• TASK DIRECTIONS:
From the entries below, copy exactly the lines from the one that contains "Image resolution: width=980, height=2576." through the one that contains "[Search] (869, 78)", both included, and only those.
━━ SUPPLIED RECORDS
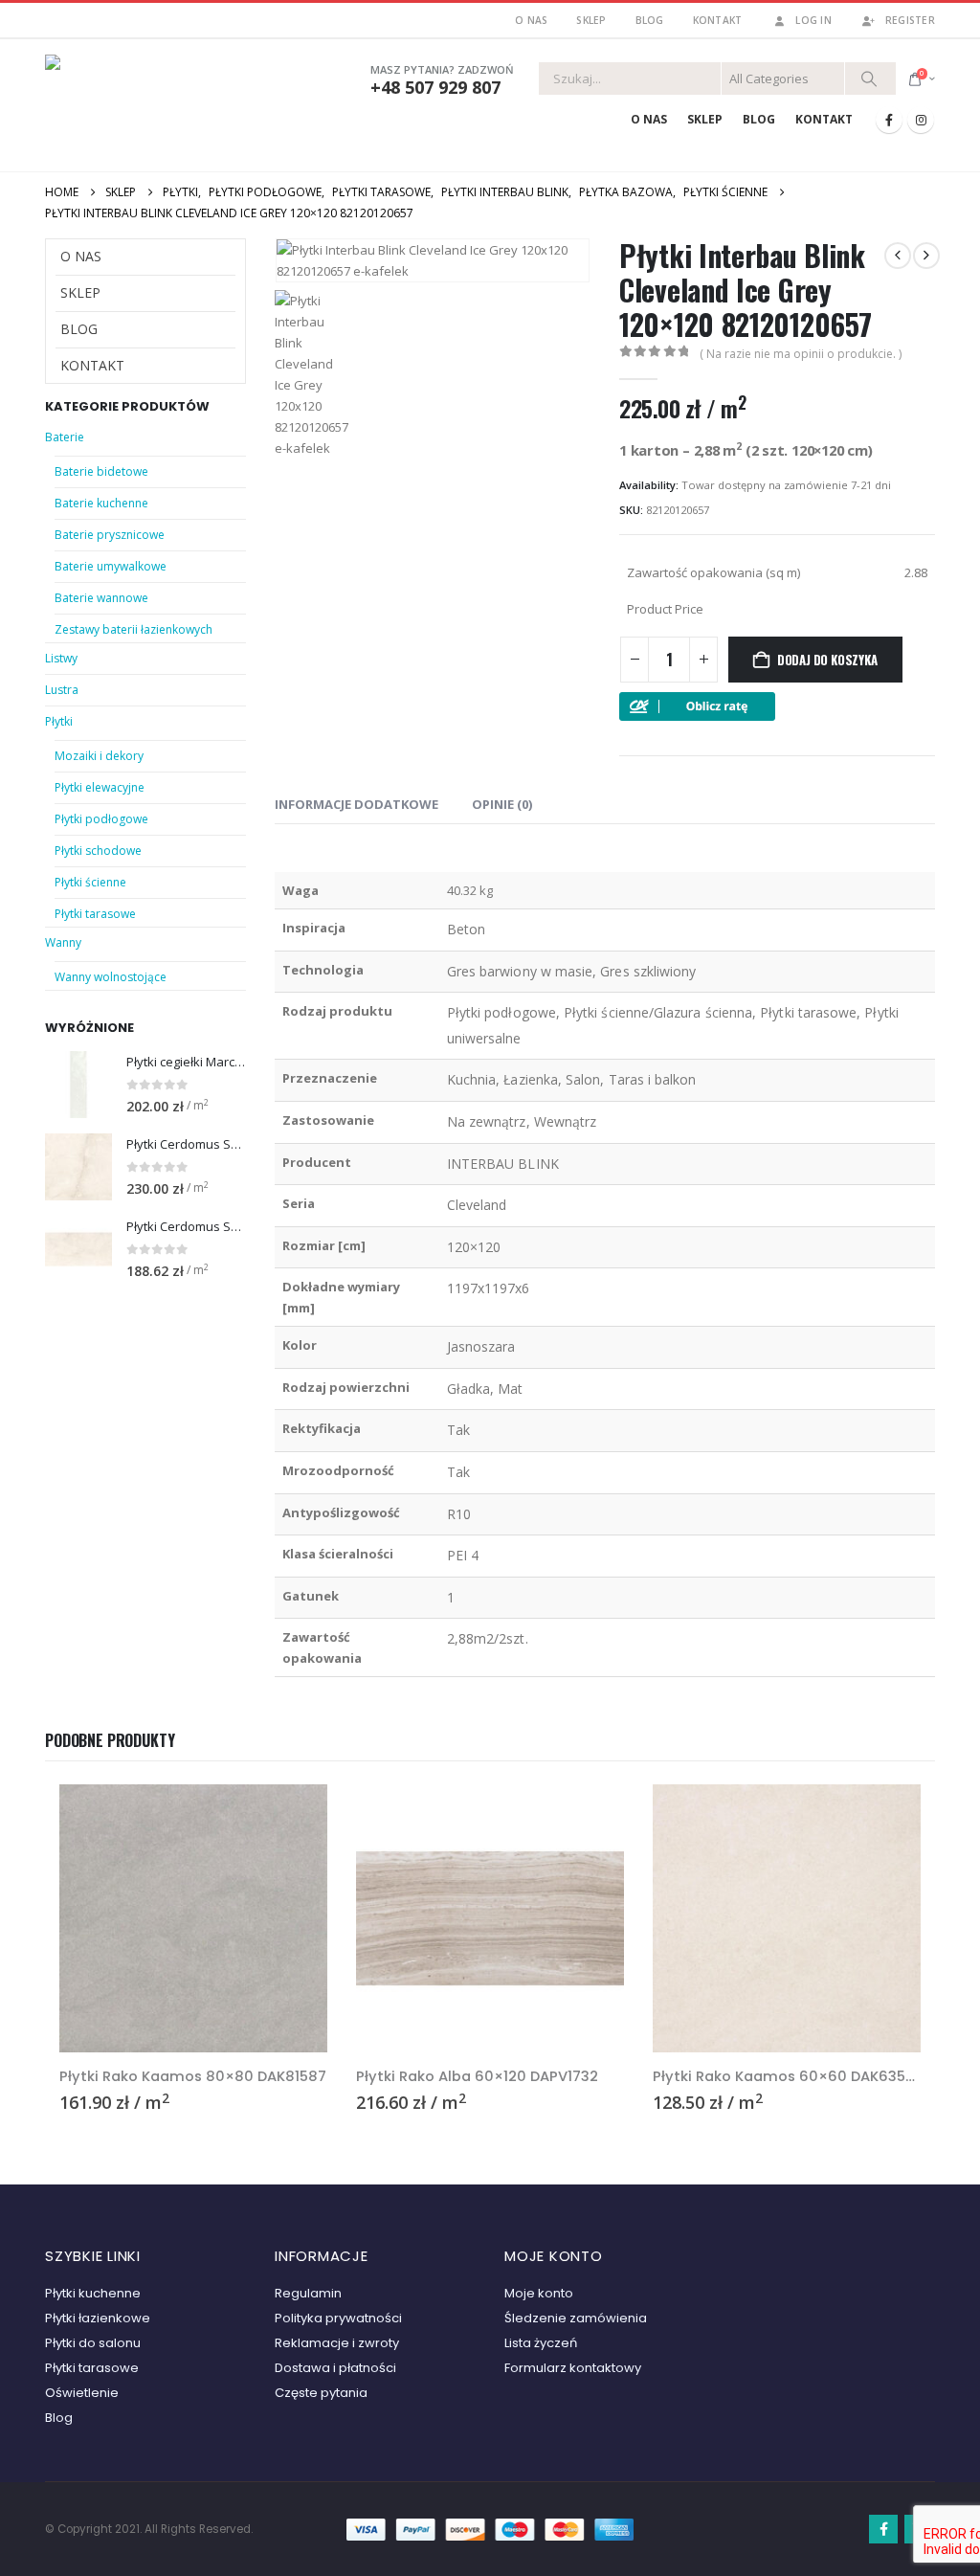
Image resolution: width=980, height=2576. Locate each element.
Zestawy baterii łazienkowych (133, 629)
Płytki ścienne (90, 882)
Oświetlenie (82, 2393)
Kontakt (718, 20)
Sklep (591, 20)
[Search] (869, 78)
━━━━
━━ SUPPLIED RECORDS
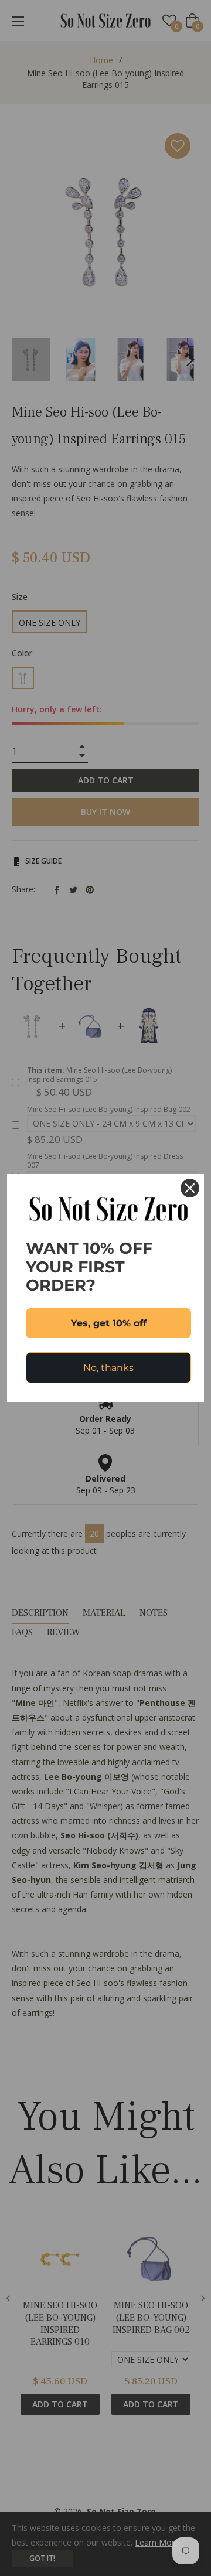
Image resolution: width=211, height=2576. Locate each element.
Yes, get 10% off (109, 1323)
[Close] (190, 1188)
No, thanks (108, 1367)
━━━━
━━ SUPPLIED RECORDS
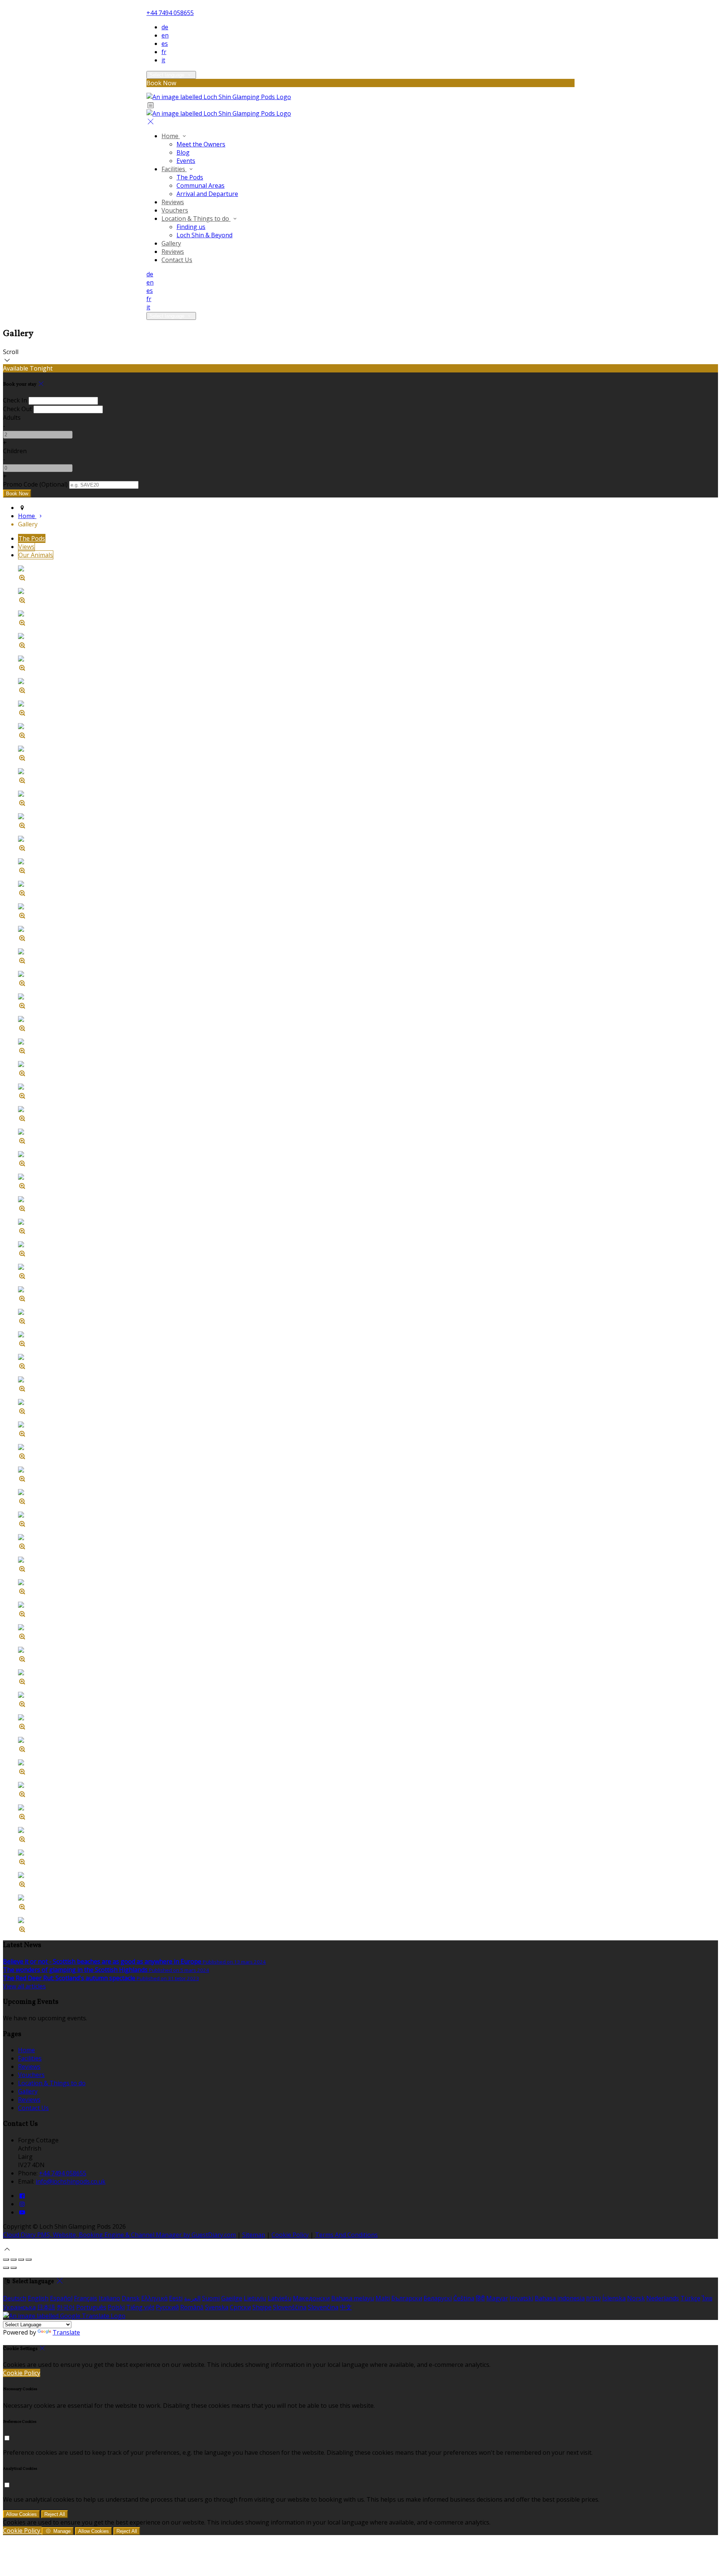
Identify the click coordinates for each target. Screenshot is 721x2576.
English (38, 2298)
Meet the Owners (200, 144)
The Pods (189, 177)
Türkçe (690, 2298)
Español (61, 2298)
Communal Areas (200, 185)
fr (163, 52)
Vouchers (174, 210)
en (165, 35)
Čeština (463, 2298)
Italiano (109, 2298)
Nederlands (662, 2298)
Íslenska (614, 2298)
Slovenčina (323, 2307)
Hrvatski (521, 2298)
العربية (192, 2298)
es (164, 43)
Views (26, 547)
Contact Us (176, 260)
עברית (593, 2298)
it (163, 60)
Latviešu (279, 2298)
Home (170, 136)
━━━━
• OUTPUT FOR THIS EXERCISE:
Image resolution: width=980, height=2576. Locate each element.
Zestawy baterii łazienkowych (133, 629)
Płytki ścienne (90, 882)
Oświetlenie (82, 2393)
Kontakt (718, 20)
Sklep (591, 20)
[Search] (869, 78)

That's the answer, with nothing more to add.